The carder bees were a point in case.

Picking out Bombus muscorum, they noted that the earlier article “referred to them as the ‘Foggie-toddler’ – the moss bee – so similar to B. agrorum (Bombus pascuorum today) – the field bee – that only experts can single these out. And so (too) in the case of the yellow and white banded bumblebees.” 

But wait, there is more.

One reader recalled that when out fishing as a boy the river banks had “fairly swarmed with wild bee’s bykes”. 

Today we more readily associate the word ‘bykes’ with wasps nests, but back then it was clear that the reader was spotting carder nests in grass mounds which the local gamekeeper called ‘riggins’. The writer apologetically stated that alas he ‘harried’ many of these nests.
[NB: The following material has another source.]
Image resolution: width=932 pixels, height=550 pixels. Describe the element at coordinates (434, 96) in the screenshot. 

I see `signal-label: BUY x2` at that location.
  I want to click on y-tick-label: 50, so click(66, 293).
This appears to have been moss carder bumblebee nests, as the reader differentiates between ‘bumblebees’ nesting in holes in the ground, “whereas the wild bees’ nests were in the grass or moss tufts.”  

Old names, new names, different names – it matters little, it seems that identification has been a constant challenge.

Notes

You can access The Scotsman archive as a card holder at the National Library of Scotland. 

Today there are 24 resident species of bumblebee in Britain (see https://www.bumblebeeconservation.org/about-bumblebees/ 20 of which occur in Scotland. Since 1929, Bombus cullumanus and Bombus subterraneus (neither present in Scotland) have gone extinct, but the latter has been reintroduced, and we’ve recently gained Bombus hypnorum – which is spreading in Scotland.